(Dataset records)

*** Block opens ***

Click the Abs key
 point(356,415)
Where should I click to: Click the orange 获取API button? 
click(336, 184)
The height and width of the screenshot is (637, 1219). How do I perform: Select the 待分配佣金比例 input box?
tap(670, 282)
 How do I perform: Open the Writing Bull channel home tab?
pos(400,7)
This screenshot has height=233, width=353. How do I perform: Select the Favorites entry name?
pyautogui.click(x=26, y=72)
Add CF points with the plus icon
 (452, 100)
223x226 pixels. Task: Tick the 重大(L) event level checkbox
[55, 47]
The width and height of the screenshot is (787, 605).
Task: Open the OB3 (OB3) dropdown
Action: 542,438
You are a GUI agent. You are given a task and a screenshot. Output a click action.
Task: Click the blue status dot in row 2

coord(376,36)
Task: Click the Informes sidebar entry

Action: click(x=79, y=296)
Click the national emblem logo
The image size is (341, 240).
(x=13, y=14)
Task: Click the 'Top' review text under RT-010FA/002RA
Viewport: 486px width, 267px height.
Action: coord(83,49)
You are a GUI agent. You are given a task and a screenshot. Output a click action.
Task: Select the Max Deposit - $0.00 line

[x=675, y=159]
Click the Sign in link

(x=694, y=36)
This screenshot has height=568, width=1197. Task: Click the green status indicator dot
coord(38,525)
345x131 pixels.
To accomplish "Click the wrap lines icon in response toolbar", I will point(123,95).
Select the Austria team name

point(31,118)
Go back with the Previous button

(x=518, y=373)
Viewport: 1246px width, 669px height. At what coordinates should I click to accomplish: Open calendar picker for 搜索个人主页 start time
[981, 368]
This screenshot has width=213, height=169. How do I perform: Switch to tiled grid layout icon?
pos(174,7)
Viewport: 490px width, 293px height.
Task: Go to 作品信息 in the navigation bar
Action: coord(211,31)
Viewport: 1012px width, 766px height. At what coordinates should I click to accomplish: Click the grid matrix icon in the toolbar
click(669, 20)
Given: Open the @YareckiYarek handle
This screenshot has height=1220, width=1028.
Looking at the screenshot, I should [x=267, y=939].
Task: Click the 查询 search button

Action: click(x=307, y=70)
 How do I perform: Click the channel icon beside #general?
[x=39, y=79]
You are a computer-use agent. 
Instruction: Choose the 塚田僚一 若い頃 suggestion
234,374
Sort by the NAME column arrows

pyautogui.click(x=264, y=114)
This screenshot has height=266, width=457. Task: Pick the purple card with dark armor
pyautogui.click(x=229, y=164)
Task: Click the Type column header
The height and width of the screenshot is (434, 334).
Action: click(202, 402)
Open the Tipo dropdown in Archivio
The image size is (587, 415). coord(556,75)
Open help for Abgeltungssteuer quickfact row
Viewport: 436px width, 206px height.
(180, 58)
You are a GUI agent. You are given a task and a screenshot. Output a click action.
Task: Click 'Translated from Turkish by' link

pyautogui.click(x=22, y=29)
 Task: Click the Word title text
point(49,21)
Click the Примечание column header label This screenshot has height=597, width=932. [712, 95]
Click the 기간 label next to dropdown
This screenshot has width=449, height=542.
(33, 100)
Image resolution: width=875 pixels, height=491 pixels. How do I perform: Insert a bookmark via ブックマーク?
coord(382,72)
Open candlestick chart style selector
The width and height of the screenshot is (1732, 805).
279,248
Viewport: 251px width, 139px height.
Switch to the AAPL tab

*** Block closes ***

Please copy out the records exactly as they appear.

Click the Abs key
 point(356,415)
Where should I click to: Click the orange 获取API button? 
click(336, 184)
The height and width of the screenshot is (637, 1219). How do I perform: Select the 待分配佣金比例 input box?
tap(670, 282)
 How do I perform: Open the Writing Bull channel home tab?
pos(400,7)
This screenshot has height=233, width=353. How do I perform: Select the Favorites entry name?
pyautogui.click(x=26, y=72)
Add CF points with the plus icon
 (452, 100)
223x226 pixels. Task: Tick the 重大(L) event level checkbox
[55, 47]
The width and height of the screenshot is (787, 605).
Task: Open the OB3 (OB3) dropdown
Action: 542,438
You are a GUI agent. You are given a task and a screenshot. Output a click action.
Task: Click the blue status dot in row 2

coord(376,36)
Task: Click the Informes sidebar entry

Action: click(x=79, y=296)
Click the national emblem logo
The image size is (341, 240).
(x=13, y=14)
Task: Click the 'Top' review text under RT-010FA/002RA
Viewport: 486px width, 267px height.
Action: coord(83,49)
You are a GUI agent. You are given a task and a screenshot. Output a click action.
Task: Select the Max Deposit - $0.00 line

[x=675, y=159]
Click the Sign in link

(x=694, y=36)
This screenshot has height=568, width=1197. Task: Click the green status indicator dot
coord(38,525)
345x131 pixels.
To accomplish "Click the wrap lines icon in response toolbar", I will point(123,95).
Select the Austria team name

point(31,118)
Go back with the Previous button

(x=518, y=373)
Viewport: 1246px width, 669px height. At what coordinates should I click to accomplish: Open calendar picker for 搜索个人主页 start time
[981, 368]
This screenshot has width=213, height=169. How do I perform: Switch to tiled grid layout icon?
pos(174,7)
Viewport: 490px width, 293px height.
Task: Go to 作品信息 in the navigation bar
Action: coord(211,31)
Viewport: 1012px width, 766px height. At what coordinates should I click to accomplish: Click the grid matrix icon in the toolbar
click(669, 20)
Given: Open the @YareckiYarek handle
This screenshot has height=1220, width=1028.
Looking at the screenshot, I should [x=267, y=939].
Task: Click the 查询 search button

Action: click(x=307, y=70)
 How do I perform: Click the channel icon beside #general?
[x=39, y=79]
You are a computer-use agent. 
Instruction: Choose the 塚田僚一 若い頃 suggestion
234,374
Sort by the NAME column arrows

pyautogui.click(x=264, y=114)
This screenshot has height=266, width=457. Task: Pick the purple card with dark armor
pyautogui.click(x=229, y=164)
Task: Click the Type column header
The height and width of the screenshot is (434, 334).
Action: click(202, 402)
Open the Tipo dropdown in Archivio
The image size is (587, 415). coord(556,75)
Open help for Abgeltungssteuer quickfact row
Viewport: 436px width, 206px height.
(180, 58)
You are a GUI agent. You are given a task and a screenshot. Output a click action.
Task: Click 'Translated from Turkish by' link

pyautogui.click(x=22, y=29)
 Task: Click the Word title text
point(49,21)
Click the Примечание column header label This screenshot has height=597, width=932. [712, 95]
Click the 기간 label next to dropdown
This screenshot has width=449, height=542.
(33, 100)
Image resolution: width=875 pixels, height=491 pixels. How do I perform: Insert a bookmark via ブックマーク?
coord(382,72)
Open candlestick chart style selector
The width and height of the screenshot is (1732, 805).
279,248
Viewport: 251px width, 139px height.
Switch to the AAPL tab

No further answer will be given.